→ **TASK ITEM**:
The whole of the data is to be reproduced exactly.

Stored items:
----------------
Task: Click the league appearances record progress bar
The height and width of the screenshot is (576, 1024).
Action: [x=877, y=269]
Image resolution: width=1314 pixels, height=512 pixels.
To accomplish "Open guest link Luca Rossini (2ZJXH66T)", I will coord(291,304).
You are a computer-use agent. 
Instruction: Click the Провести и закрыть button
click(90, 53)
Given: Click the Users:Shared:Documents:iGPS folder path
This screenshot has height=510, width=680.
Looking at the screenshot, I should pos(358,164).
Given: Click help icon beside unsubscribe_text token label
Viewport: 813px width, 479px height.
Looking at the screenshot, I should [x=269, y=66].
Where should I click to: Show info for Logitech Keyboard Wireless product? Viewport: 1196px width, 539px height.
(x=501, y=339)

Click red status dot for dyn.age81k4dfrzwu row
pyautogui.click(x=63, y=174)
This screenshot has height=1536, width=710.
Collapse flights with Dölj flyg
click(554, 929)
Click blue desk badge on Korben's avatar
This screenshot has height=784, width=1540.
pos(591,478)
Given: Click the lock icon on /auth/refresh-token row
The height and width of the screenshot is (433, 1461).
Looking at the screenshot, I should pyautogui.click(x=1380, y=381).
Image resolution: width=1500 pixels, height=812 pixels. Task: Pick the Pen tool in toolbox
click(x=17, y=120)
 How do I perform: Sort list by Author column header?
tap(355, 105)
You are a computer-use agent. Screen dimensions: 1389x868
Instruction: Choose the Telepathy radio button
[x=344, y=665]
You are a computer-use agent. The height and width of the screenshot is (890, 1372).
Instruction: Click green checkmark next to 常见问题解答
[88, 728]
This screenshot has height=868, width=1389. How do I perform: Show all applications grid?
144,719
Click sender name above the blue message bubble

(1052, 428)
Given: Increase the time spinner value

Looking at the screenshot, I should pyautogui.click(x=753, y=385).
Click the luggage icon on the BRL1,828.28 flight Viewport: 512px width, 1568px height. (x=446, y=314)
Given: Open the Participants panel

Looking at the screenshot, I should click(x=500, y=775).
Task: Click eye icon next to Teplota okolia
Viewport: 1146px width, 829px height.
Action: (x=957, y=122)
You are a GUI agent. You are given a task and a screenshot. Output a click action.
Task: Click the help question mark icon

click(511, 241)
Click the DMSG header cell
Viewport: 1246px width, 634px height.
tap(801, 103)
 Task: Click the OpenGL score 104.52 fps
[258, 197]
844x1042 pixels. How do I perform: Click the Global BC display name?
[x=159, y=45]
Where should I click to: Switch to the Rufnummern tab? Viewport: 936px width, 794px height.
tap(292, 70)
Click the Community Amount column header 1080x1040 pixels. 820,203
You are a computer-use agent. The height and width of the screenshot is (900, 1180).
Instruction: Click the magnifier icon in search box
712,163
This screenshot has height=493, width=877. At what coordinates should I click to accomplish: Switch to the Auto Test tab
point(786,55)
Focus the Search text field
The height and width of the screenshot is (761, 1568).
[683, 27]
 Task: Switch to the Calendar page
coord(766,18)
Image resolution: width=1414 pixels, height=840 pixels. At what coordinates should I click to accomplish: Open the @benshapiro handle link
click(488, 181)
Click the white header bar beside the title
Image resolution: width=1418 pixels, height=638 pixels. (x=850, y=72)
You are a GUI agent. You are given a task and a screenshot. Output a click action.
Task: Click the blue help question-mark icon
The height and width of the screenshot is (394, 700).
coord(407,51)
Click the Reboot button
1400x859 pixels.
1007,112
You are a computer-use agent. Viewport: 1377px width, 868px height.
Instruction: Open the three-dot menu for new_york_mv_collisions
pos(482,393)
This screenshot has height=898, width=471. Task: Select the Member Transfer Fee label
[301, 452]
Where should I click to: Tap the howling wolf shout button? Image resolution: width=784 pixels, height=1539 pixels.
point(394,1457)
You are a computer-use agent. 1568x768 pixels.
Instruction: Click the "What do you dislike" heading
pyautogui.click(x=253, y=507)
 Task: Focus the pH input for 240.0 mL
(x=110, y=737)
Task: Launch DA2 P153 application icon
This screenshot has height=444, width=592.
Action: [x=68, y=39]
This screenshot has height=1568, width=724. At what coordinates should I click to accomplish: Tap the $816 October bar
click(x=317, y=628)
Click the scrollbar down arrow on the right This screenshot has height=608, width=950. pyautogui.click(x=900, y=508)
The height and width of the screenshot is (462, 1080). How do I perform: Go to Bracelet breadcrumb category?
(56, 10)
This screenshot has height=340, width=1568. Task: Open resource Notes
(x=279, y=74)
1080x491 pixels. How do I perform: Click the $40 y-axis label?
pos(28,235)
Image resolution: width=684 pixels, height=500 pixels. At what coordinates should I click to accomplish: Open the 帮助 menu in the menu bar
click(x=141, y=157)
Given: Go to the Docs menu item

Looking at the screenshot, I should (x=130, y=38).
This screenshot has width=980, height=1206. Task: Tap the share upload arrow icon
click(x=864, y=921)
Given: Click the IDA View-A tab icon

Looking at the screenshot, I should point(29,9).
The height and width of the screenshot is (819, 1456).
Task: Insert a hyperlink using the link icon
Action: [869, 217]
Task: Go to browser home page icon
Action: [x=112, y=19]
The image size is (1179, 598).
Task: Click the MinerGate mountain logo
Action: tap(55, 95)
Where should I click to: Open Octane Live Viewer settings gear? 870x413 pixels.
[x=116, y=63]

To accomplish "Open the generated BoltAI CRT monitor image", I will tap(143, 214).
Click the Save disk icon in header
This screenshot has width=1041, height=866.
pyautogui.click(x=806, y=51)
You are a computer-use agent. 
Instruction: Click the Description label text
----------------
→ **RESPONSE AREA**:
Task: Click the league appearances record progress bar
The height and width of the screenshot is (576, 1024).
Action: [x=877, y=269]
Image resolution: width=1314 pixels, height=512 pixels.
To accomplish "Open guest link Luca Rossini (2ZJXH66T)", I will coord(291,304).
You are a computer-use agent. 
Instruction: Click the Провести и закрыть button
click(90, 53)
Given: Click the Users:Shared:Documents:iGPS folder path
This screenshot has height=510, width=680.
Looking at the screenshot, I should pos(358,164).
Given: Click help icon beside unsubscribe_text token label
Viewport: 813px width, 479px height.
Looking at the screenshot, I should [x=269, y=66].
Where should I click to: Show info for Logitech Keyboard Wireless product? Viewport: 1196px width, 539px height.
(x=501, y=339)

Click red status dot for dyn.age81k4dfrzwu row
pyautogui.click(x=63, y=174)
This screenshot has height=1536, width=710.
Collapse flights with Dölj flyg
click(554, 929)
Click blue desk badge on Korben's avatar
This screenshot has height=784, width=1540.
pos(591,478)
Given: Click the lock icon on /auth/refresh-token row
The height and width of the screenshot is (433, 1461).
Looking at the screenshot, I should pyautogui.click(x=1380, y=381).
Image resolution: width=1500 pixels, height=812 pixels. Task: Pick the Pen tool in toolbox
click(x=17, y=120)
 How do I perform: Sort list by Author column header?
tap(355, 105)
You are a computer-use agent. Screen dimensions: 1389x868
Instruction: Choose the Telepathy radio button
[x=344, y=665]
You are a computer-use agent. The height and width of the screenshot is (890, 1372).
Instruction: Click green checkmark next to 常见问题解答
[88, 728]
This screenshot has height=868, width=1389. How do I perform: Show all applications grid?
144,719
Click sender name above the blue message bubble

(1052, 428)
Given: Increase the time spinner value

Looking at the screenshot, I should pyautogui.click(x=753, y=385).
Click the luggage icon on the BRL1,828.28 flight Viewport: 512px width, 1568px height. (x=446, y=314)
Given: Open the Participants panel

Looking at the screenshot, I should click(x=500, y=775).
Task: Click eye icon next to Teplota okolia
Viewport: 1146px width, 829px height.
Action: (x=957, y=122)
You are a GUI agent. You are given a task and a screenshot. Output a click action.
Task: Click the help question mark icon

click(511, 241)
Click the DMSG header cell
Viewport: 1246px width, 634px height.
tap(801, 103)
 Task: Click the OpenGL score 104.52 fps
[258, 197]
844x1042 pixels. How do I perform: Click the Global BC display name?
[x=159, y=45]
Where should I click to: Switch to the Rufnummern tab? Viewport: 936px width, 794px height.
tap(292, 70)
Click the Community Amount column header 1080x1040 pixels. 820,203
You are a computer-use agent. The height and width of the screenshot is (900, 1180).
Instruction: Click the magnifier icon in search box
712,163
This screenshot has height=493, width=877. At what coordinates should I click to accomplish: Switch to the Auto Test tab
point(786,55)
Focus the Search text field
The height and width of the screenshot is (761, 1568).
[683, 27]
 Task: Switch to the Calendar page
coord(766,18)
Image resolution: width=1414 pixels, height=840 pixels. At what coordinates should I click to accomplish: Open the @benshapiro handle link
click(488, 181)
Click the white header bar beside the title
Image resolution: width=1418 pixels, height=638 pixels. (x=850, y=72)
You are a GUI agent. You are given a task and a screenshot. Output a click action.
Task: Click the blue help question-mark icon
The height and width of the screenshot is (394, 700).
coord(407,51)
Click the Reboot button
1400x859 pixels.
1007,112
You are a computer-use agent. Viewport: 1377px width, 868px height.
Instruction: Open the three-dot menu for new_york_mv_collisions
pos(482,393)
This screenshot has height=898, width=471. Task: Select the Member Transfer Fee label
[301, 452]
Where should I click to: Tap the howling wolf shout button? Image resolution: width=784 pixels, height=1539 pixels.
point(394,1457)
You are a computer-use agent. 1568x768 pixels.
Instruction: Click the "What do you dislike" heading
pyautogui.click(x=253, y=507)
 Task: Focus the pH input for 240.0 mL
(x=110, y=737)
Task: Launch DA2 P153 application icon
This screenshot has height=444, width=592.
Action: [x=68, y=39]
This screenshot has height=1568, width=724. At what coordinates should I click to accomplish: Tap the $816 October bar
click(x=317, y=628)
Click the scrollbar down arrow on the right This screenshot has height=608, width=950. pyautogui.click(x=900, y=508)
The height and width of the screenshot is (462, 1080). How do I perform: Go to Bracelet breadcrumb category?
(56, 10)
This screenshot has height=340, width=1568. Task: Open resource Notes
(x=279, y=74)
1080x491 pixels. How do I perform: Click the $40 y-axis label?
pos(28,235)
Image resolution: width=684 pixels, height=500 pixels. At what coordinates should I click to accomplish: Open the 帮助 menu in the menu bar
click(x=141, y=157)
Given: Go to the Docs menu item

Looking at the screenshot, I should (x=130, y=38).
This screenshot has width=980, height=1206. Task: Tap the share upload arrow icon
click(x=864, y=921)
Given: Click the IDA View-A tab icon

Looking at the screenshot, I should point(29,9).
The height and width of the screenshot is (819, 1456).
Task: Insert a hyperlink using the link icon
Action: [869, 217]
Task: Go to browser home page icon
Action: [x=112, y=19]
The image size is (1179, 598).
Task: Click the MinerGate mountain logo
Action: tap(55, 95)
Where should I click to: Open Octane Live Viewer settings gear? 870x413 pixels.
[x=116, y=63]

To accomplish "Open the generated BoltAI CRT monitor image", I will tap(143, 214).
Click the Save disk icon in header
This screenshot has width=1041, height=866.
pyautogui.click(x=806, y=51)
You are a computer-use agent. 
Instruction: Click the Description label text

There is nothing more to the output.